-- Short exercise --
Please copy everything from the line containing "Given: Open the" down to the end of the records, word for word, leaving the pictures out of your answer.

-- Information shown --
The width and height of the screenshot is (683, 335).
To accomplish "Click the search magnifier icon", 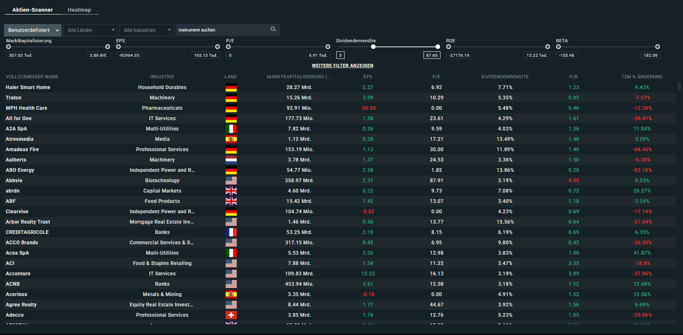I will tap(273, 29).
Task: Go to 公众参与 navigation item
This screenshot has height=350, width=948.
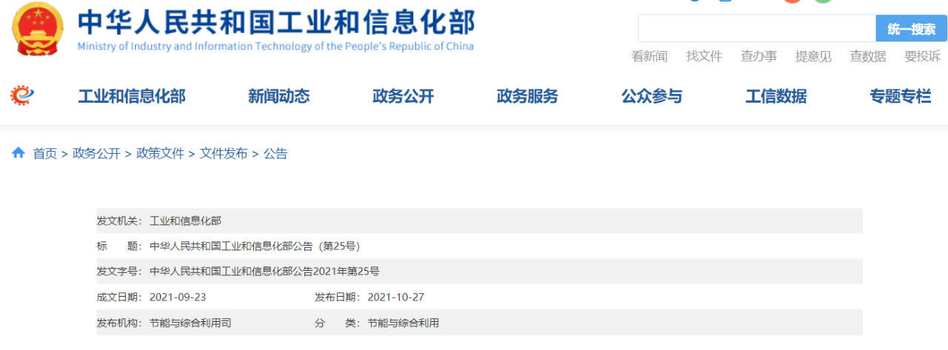Action: pyautogui.click(x=652, y=96)
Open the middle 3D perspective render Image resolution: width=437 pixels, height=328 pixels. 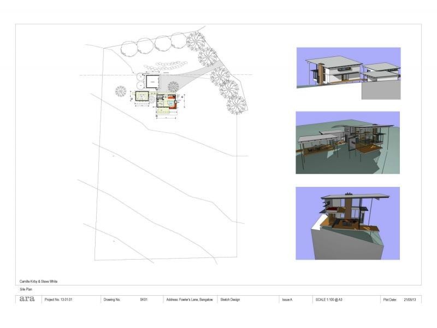pos(347,143)
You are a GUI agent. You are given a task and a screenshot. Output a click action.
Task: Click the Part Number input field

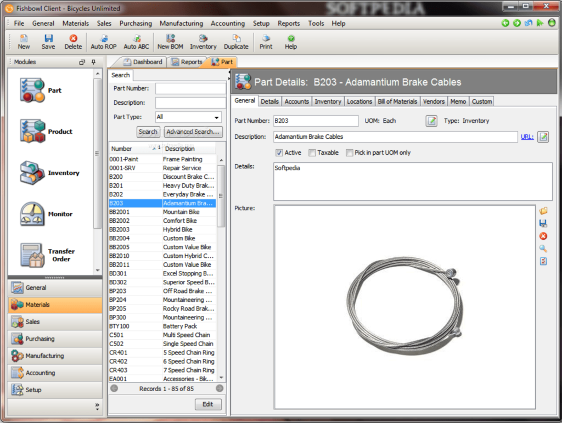click(190, 88)
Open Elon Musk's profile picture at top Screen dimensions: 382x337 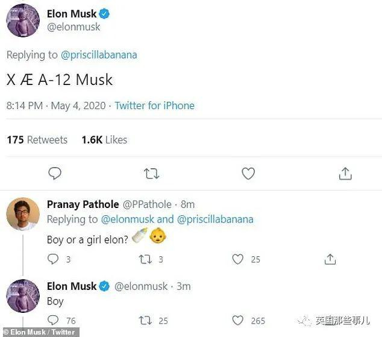(x=23, y=20)
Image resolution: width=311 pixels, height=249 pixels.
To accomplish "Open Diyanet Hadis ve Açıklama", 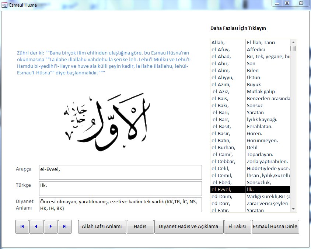I will pos(188,227).
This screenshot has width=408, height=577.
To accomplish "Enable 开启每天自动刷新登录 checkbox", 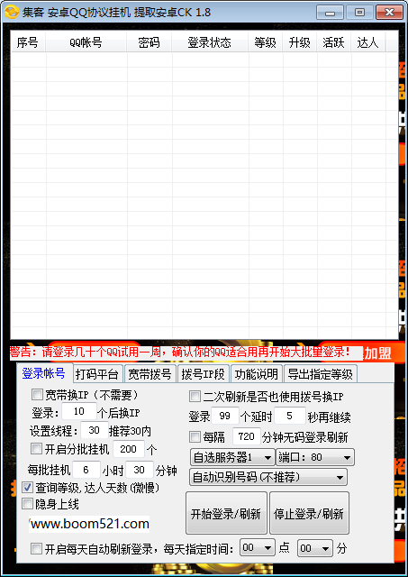I will click(x=36, y=549).
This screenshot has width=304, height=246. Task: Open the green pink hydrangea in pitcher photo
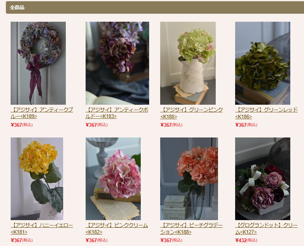(x=188, y=63)
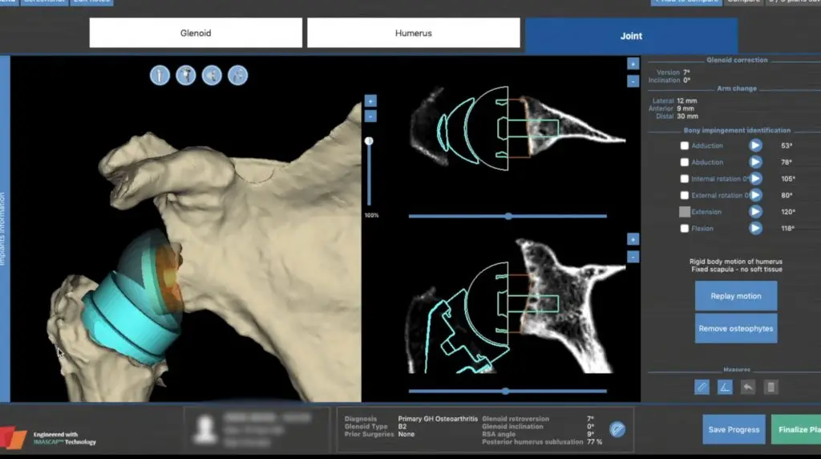Click the Replay motion button

click(735, 296)

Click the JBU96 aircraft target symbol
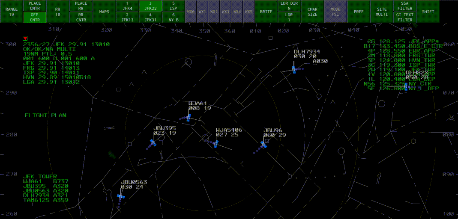pos(264,145)
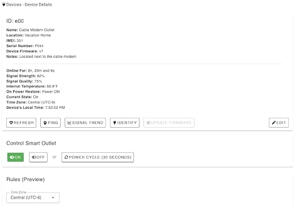Click the eye icon in OFF button
Screen dimensions: 296x206
pos(34,157)
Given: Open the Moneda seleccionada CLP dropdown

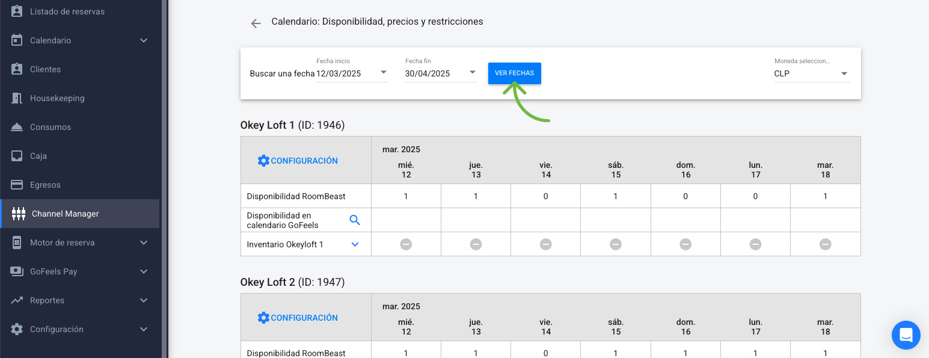Looking at the screenshot, I should click(812, 73).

-- Answer to this exercise --
Given: Open the Moneda seleccionada CLP dropdown

Looking at the screenshot, I should click(812, 73).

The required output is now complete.